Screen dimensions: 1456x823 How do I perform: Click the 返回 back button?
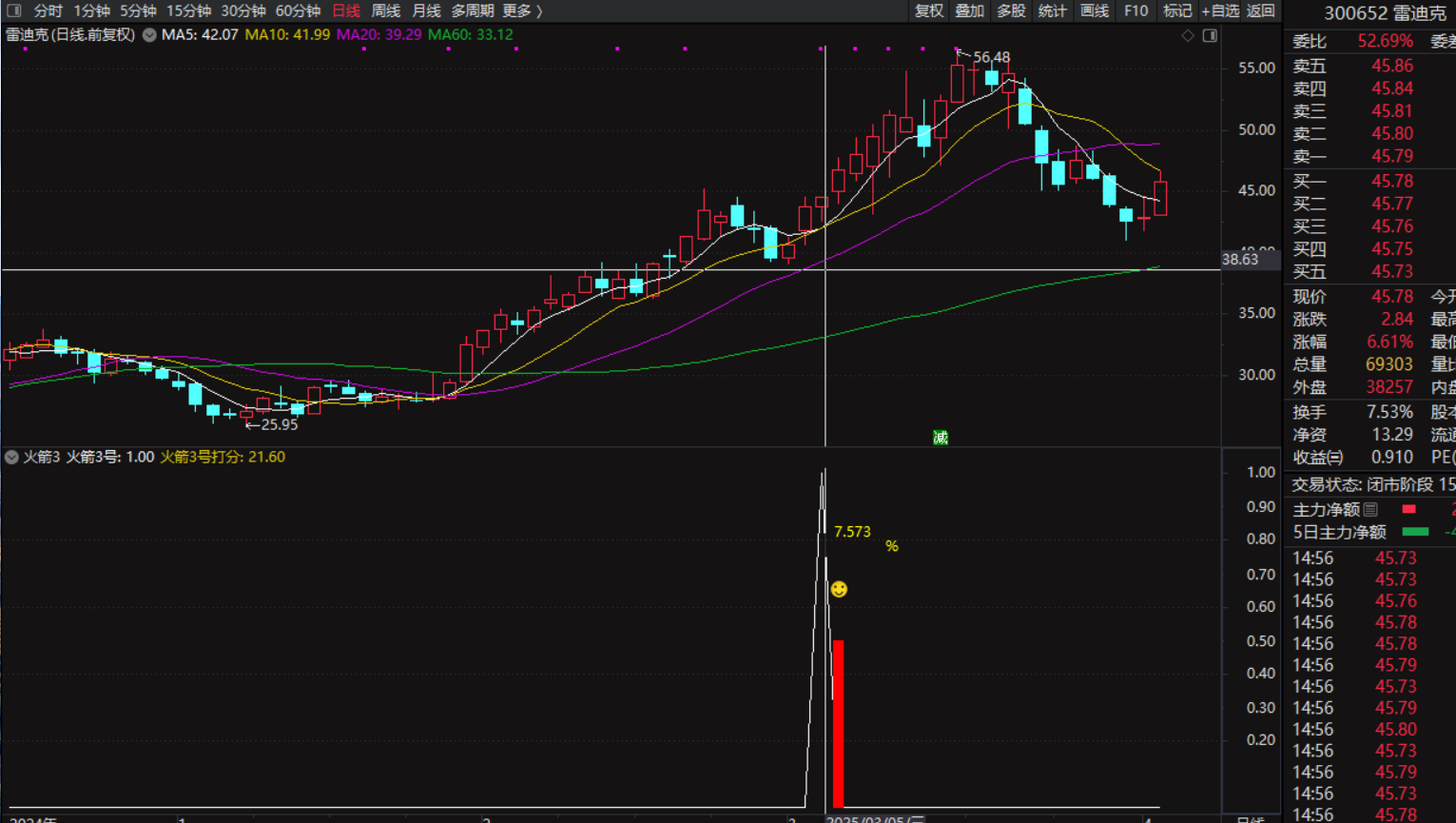coord(1260,10)
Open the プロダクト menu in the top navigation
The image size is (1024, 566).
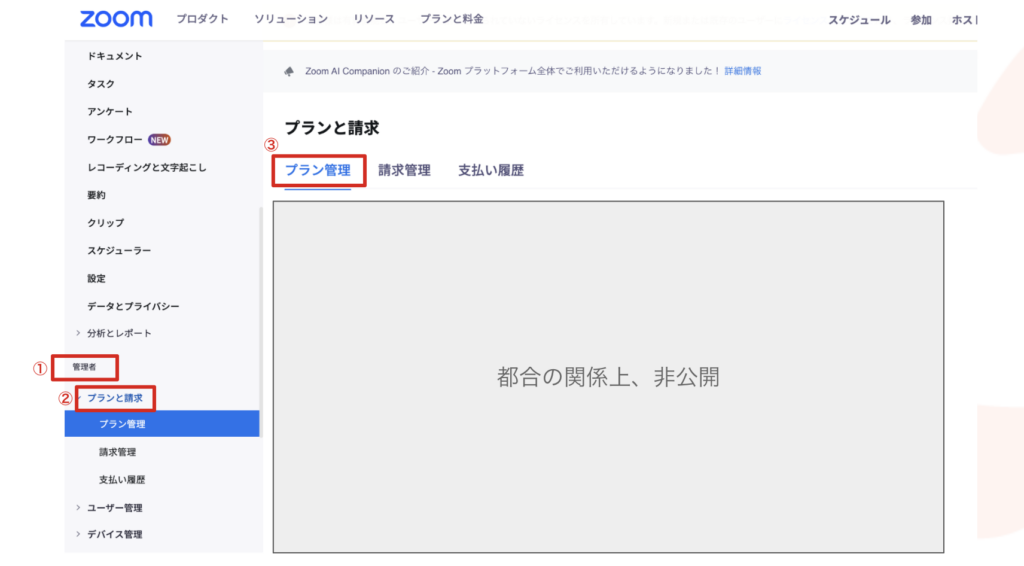point(202,19)
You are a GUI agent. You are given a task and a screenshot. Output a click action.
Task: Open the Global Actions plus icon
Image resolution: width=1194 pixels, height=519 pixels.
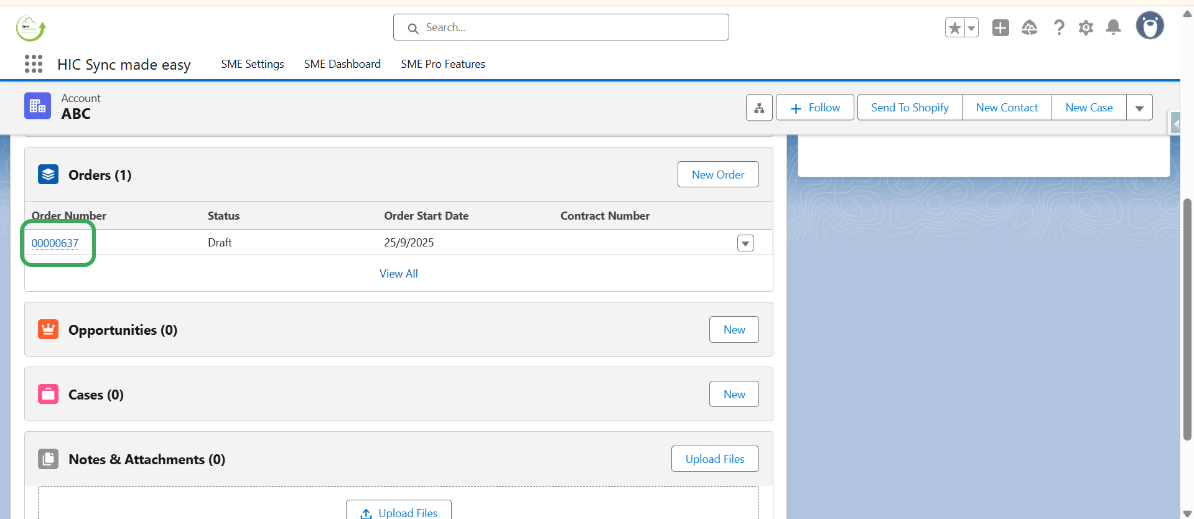point(1000,28)
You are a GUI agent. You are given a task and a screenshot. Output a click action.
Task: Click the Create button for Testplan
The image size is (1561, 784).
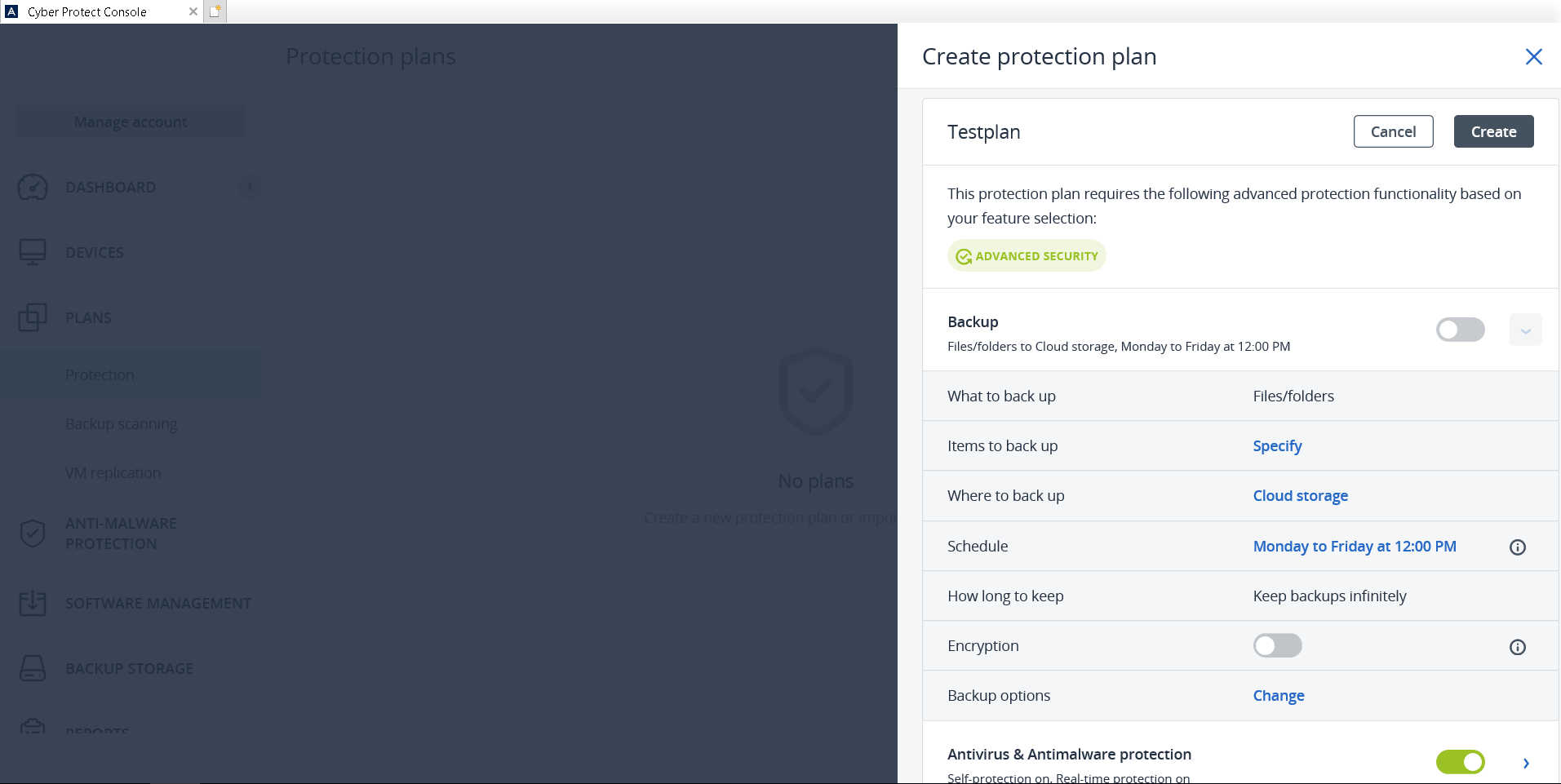(x=1494, y=131)
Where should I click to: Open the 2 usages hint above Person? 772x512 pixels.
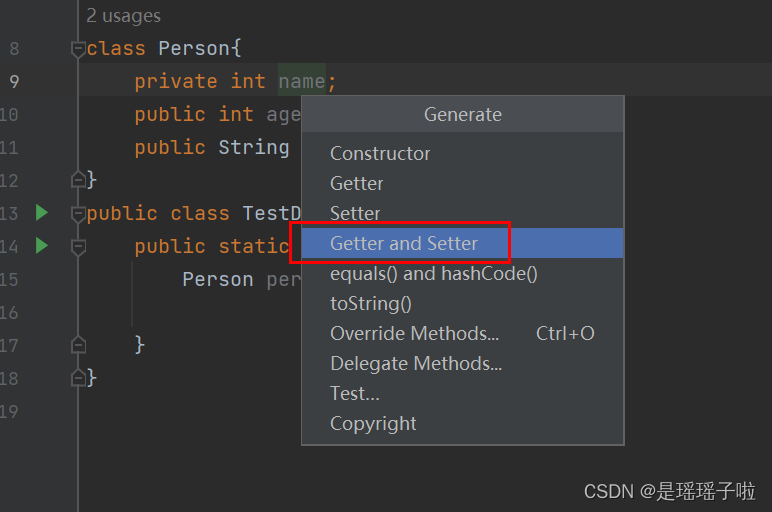coord(123,16)
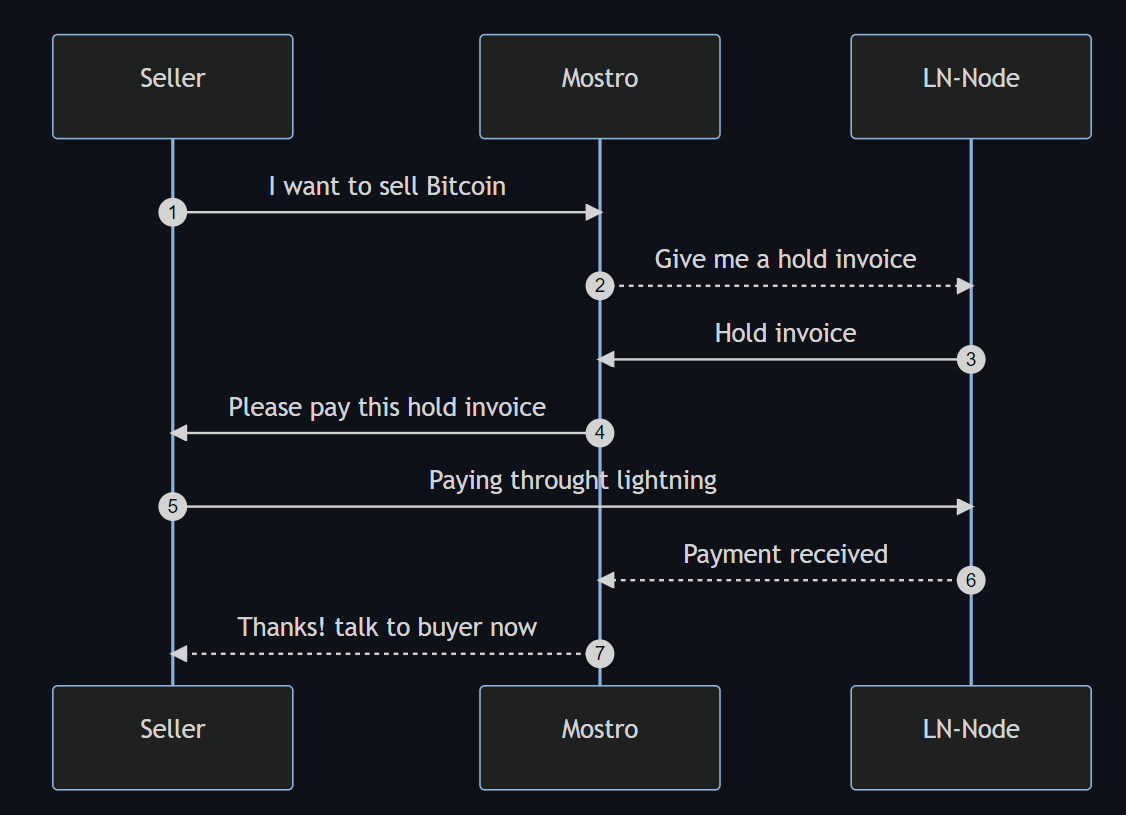Click the top LN-Node participant box

pos(971,86)
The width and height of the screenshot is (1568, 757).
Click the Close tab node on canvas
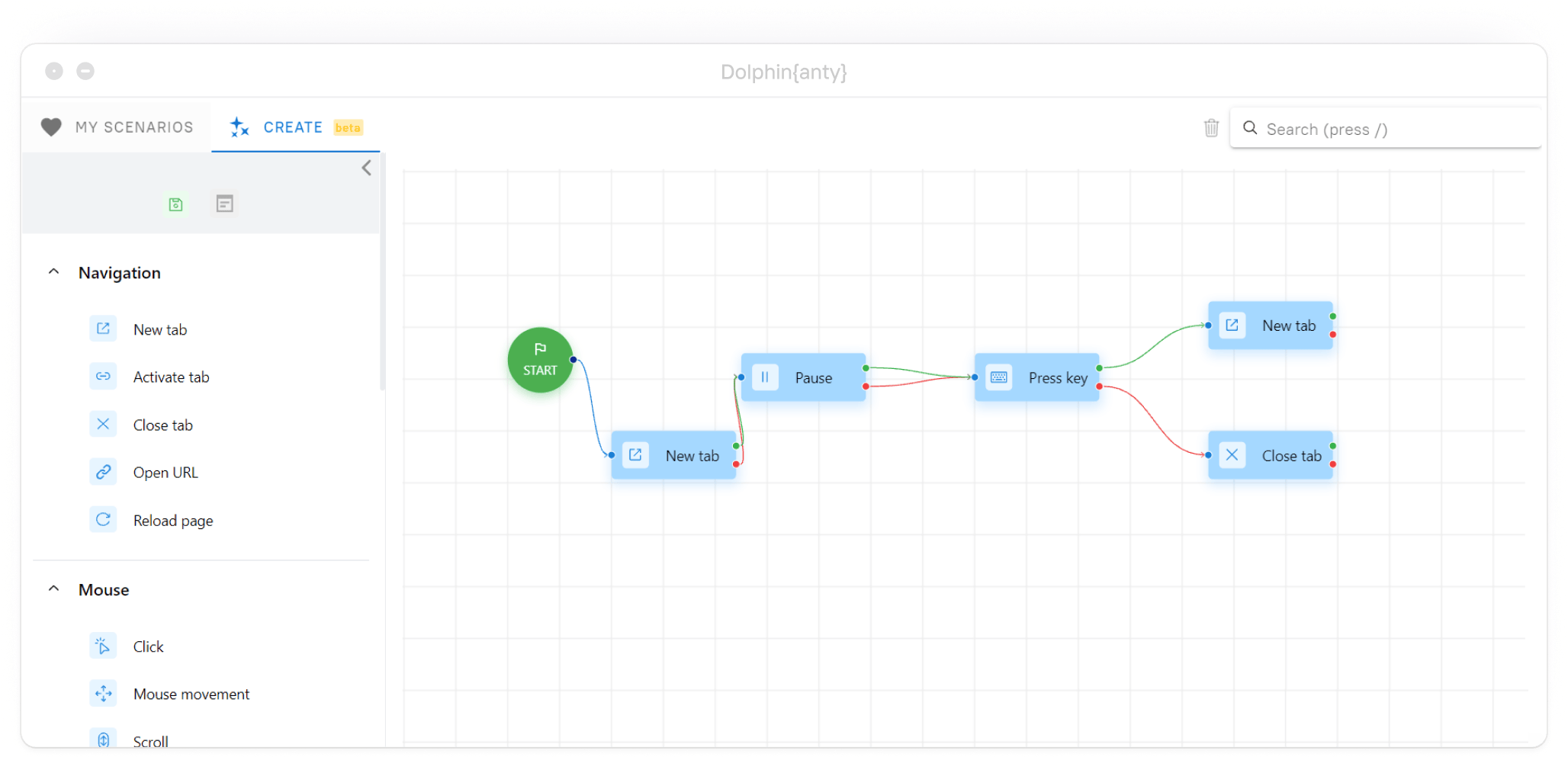(x=1271, y=455)
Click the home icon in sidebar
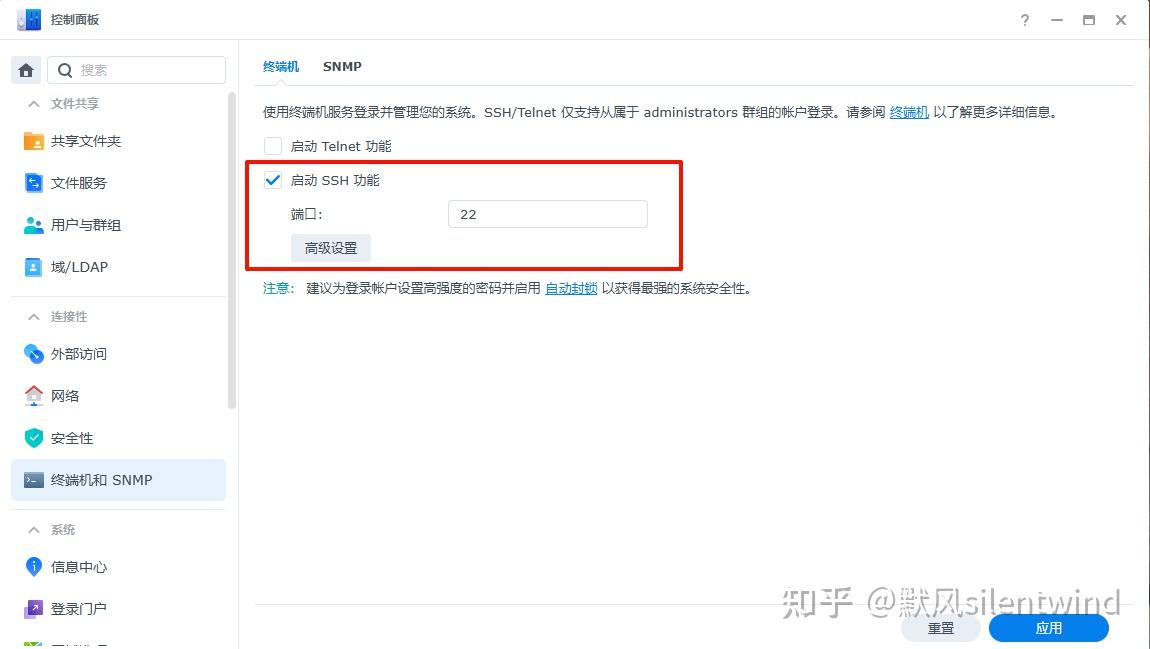The height and width of the screenshot is (649, 1150). 26,70
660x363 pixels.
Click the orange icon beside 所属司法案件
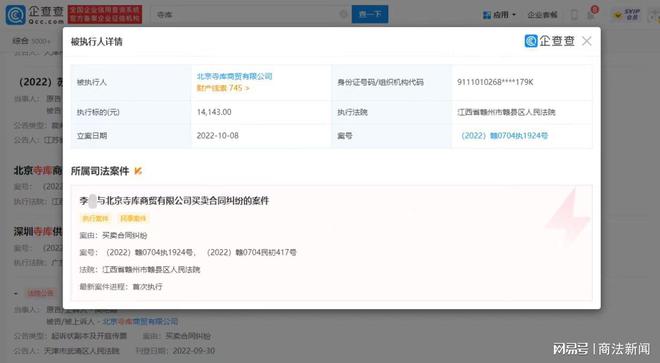[138, 171]
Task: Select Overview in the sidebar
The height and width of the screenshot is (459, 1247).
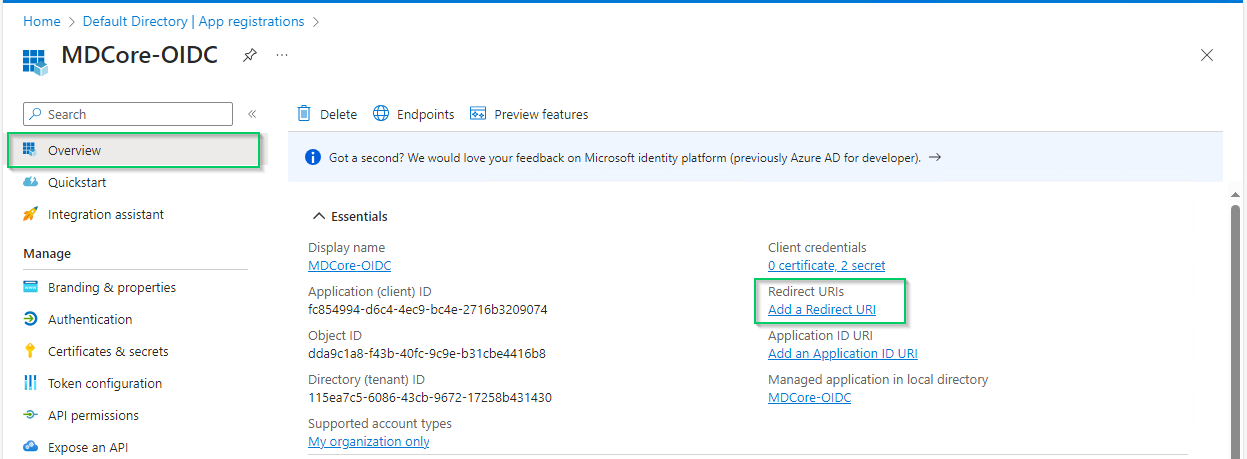Action: (x=134, y=151)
────────────────────
§ **What to work on**
The response must restate exactly the lines from the one containing "Click the Close tab node on canvas" through the end of the records above and must leave out all pictures.

§ **Response box**
Click the Close tab node on canvas
(x=1271, y=455)
Click the home icon in sidebar
The height and width of the screenshot is (649, 1150). 26,70
660x363 pixels.
Click the orange icon beside 所属司法案件
[138, 171]
Task: Select Overview in the sidebar
The height and width of the screenshot is (459, 1247).
Action: (x=134, y=151)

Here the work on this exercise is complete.